Задания и упражнения >>
a. Когда, по тексту о мандатной комиссии, ежегодно собиралась мандатная комиссия?
b. Выпишите без изменений фрагмент текста о мандатной комиссии от слов «Глава 7. Как» до слов «бы назвать госзаказом.».

Текст >>
····················

7. 7. Мандатная комиссия

Из сборника «Страна, которую мы забыли»

Глава 7. Как я принимал в МГИМО (1977-1985)

7.7. Мандатная комиссия

     Ежегодно через пару дней после окончания приемных экзаменов наступал апофеоз (апофигей, как модно было говорить в молодежной среде) всей приемной кампании – мандатная комиссия.
     Но перед этим еще проходило распределение иностранных языков, которые предстояло изучать счастливым уже не абитуриентам, но еще не студентам. Этим занимались факультетские комиссии в соответствии с разнарядкой министерства иностранных дел. Именно отдел кадров вышестоящей организации определял, сколько и каких специалистов потребуется в пятилетней перспективе. Наверное, сегодня это можно было бы назвать госзаказом.

····················

Собранные данные >>
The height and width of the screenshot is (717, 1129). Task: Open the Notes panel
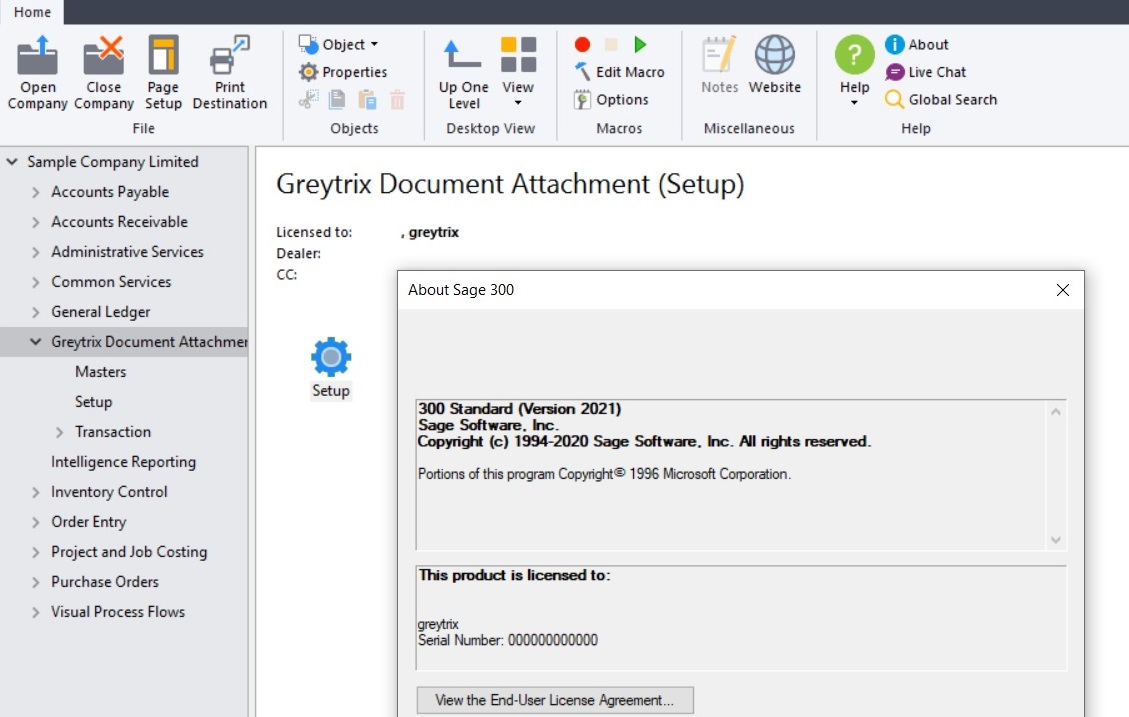(x=719, y=62)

····················

Ответы >>
a. Через пару дней после окончания приемных экзаменов.

b.
Глава 7. Как я принимал в МГИМО (1977-1985)

7.7. Мандатная комиссия

     Ежегодно через пару дней после окончания приемных экзаменов наступал апофеоз (апофигей, как модно было говорить в молодежной среде) всей приемной кампании – мандатная комиссия.
     Но перед этим еще проходило распределение иностранных языков, которые предстояло изучать счастливым уже не абитуриентам, но еще не студентам. Этим занимались факультетские комиссии в соответствии с разнарядкой министерства иностранных дел. Именно отдел кадров вышестоящей организации определял, сколько и каких специалистов потребуется в пятилетней перспективе. Наверное, сегодня это можно было бы назвать госзаказом.